Problem to solve
Please reproduce word for word everything from the line containing "This screenshot has height=393, width=705." down to the end of the lines below, leaving the pictures out.
▼
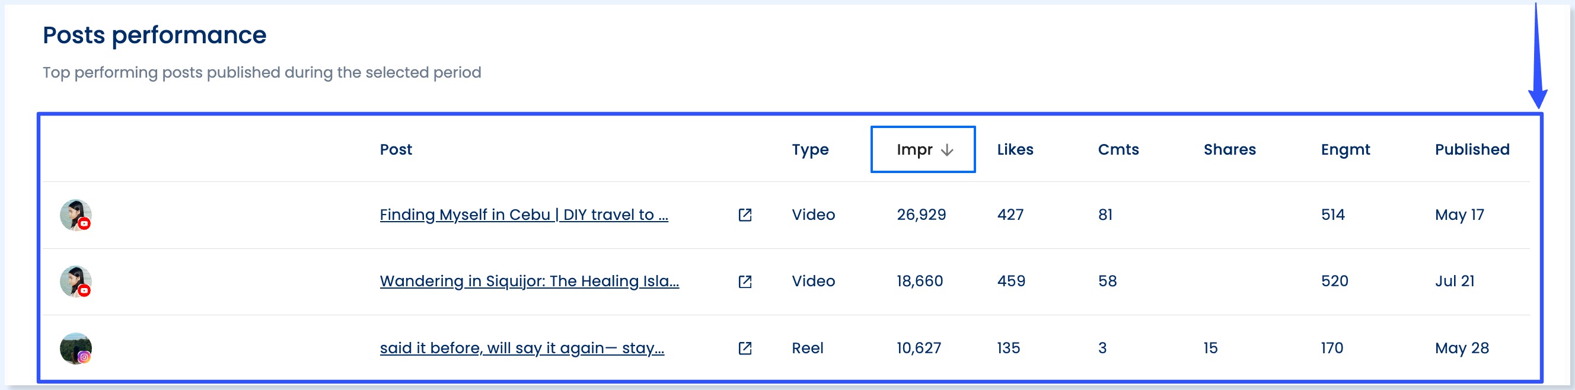The width and height of the screenshot is (1575, 390).
Task: Click the 'said it before, will say it again' link
Action: pos(523,348)
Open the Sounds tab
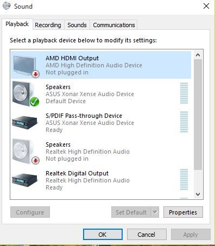 [x=77, y=25]
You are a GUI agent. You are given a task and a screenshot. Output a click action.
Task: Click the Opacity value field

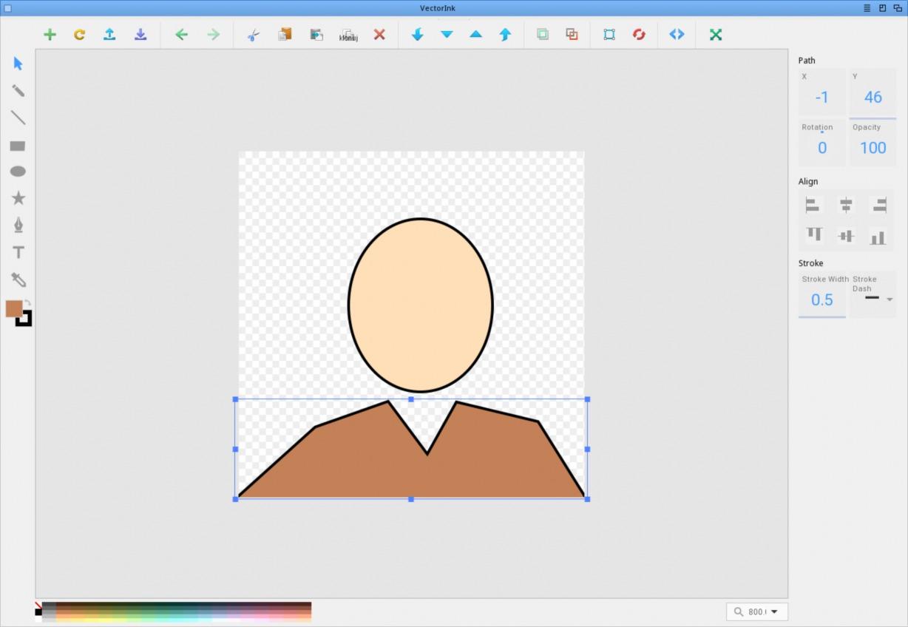[873, 148]
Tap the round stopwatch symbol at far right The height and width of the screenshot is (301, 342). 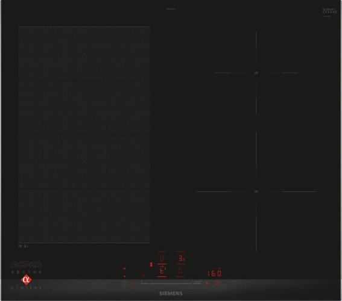tap(217, 283)
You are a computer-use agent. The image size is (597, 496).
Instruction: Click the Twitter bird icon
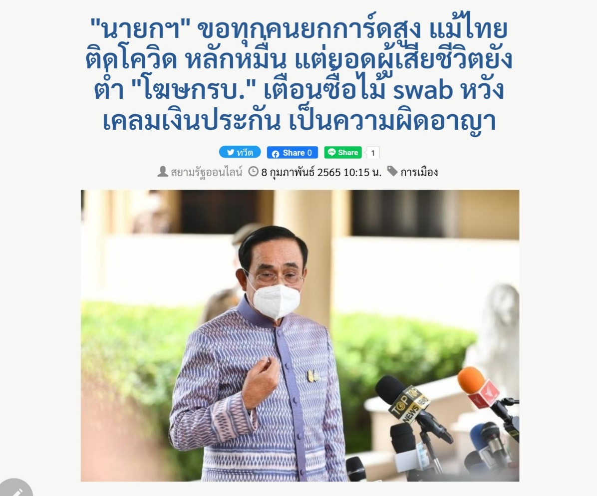pos(230,152)
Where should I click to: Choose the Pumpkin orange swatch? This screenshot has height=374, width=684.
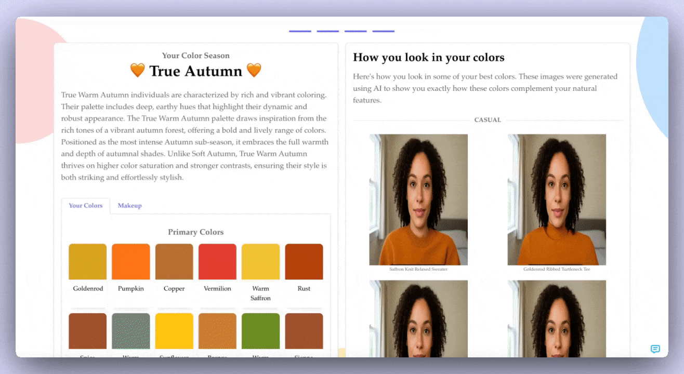click(131, 262)
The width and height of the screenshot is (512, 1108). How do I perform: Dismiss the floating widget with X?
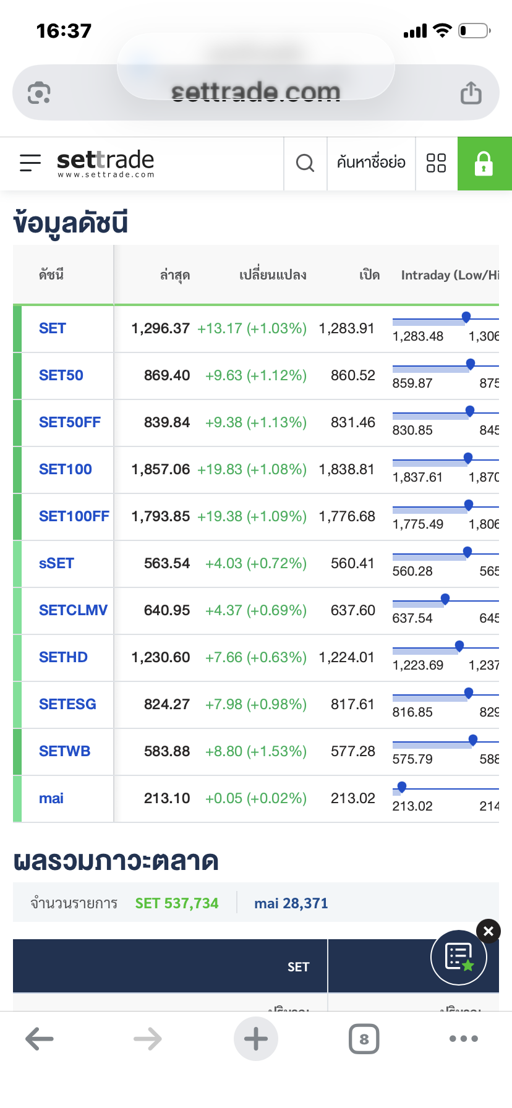click(x=489, y=931)
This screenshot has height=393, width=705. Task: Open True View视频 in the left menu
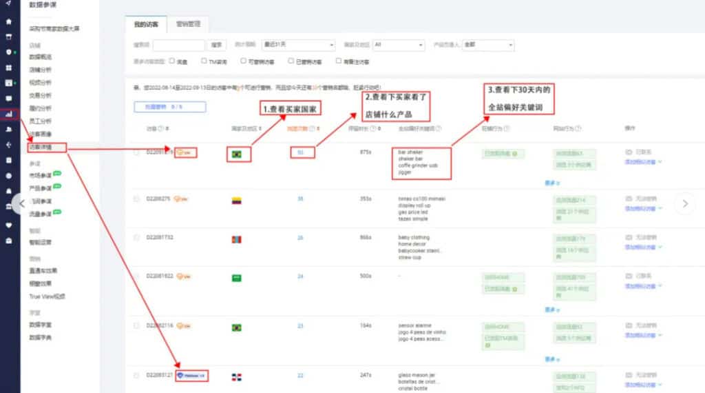[47, 296]
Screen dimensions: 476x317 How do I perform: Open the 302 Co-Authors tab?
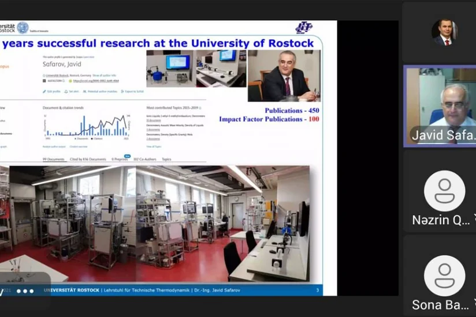point(144,159)
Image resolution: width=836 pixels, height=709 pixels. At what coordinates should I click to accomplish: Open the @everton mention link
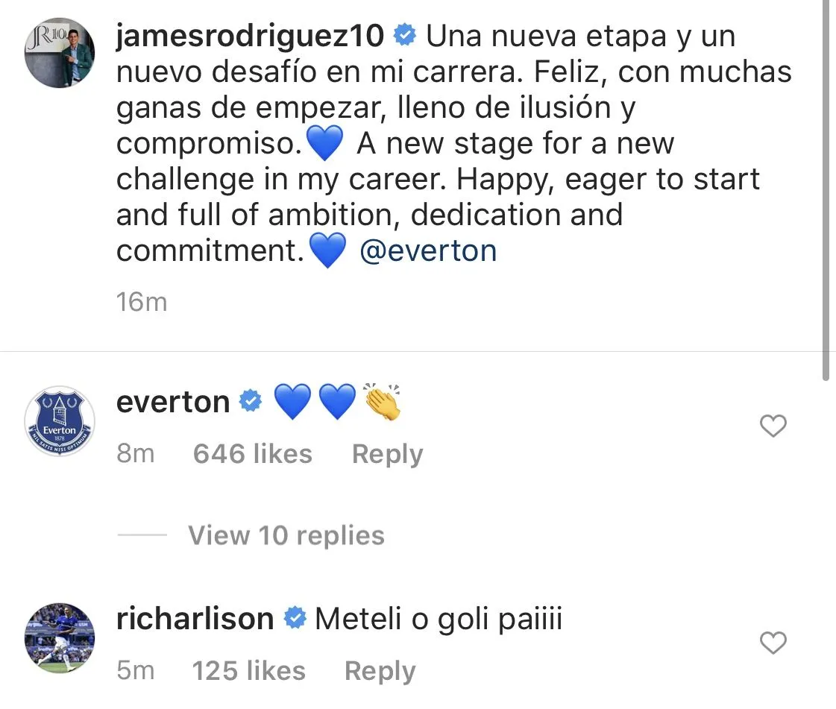(x=428, y=250)
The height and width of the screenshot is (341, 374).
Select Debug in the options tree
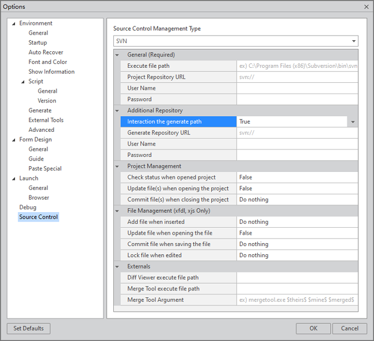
▲
Reply to the task
This screenshot has height=393, width=705. Task: Open True View视频 in the left menu
[47, 296]
Screen dimensions: 476x317 How do I perform: Open the 302 Co-Authors tab?
point(144,159)
Image resolution: width=836 pixels, height=709 pixels. At what coordinates should I click to accomplish: Open the @everton mention link
(x=428, y=250)
The height and width of the screenshot is (341, 374).
Select Debug in the options tree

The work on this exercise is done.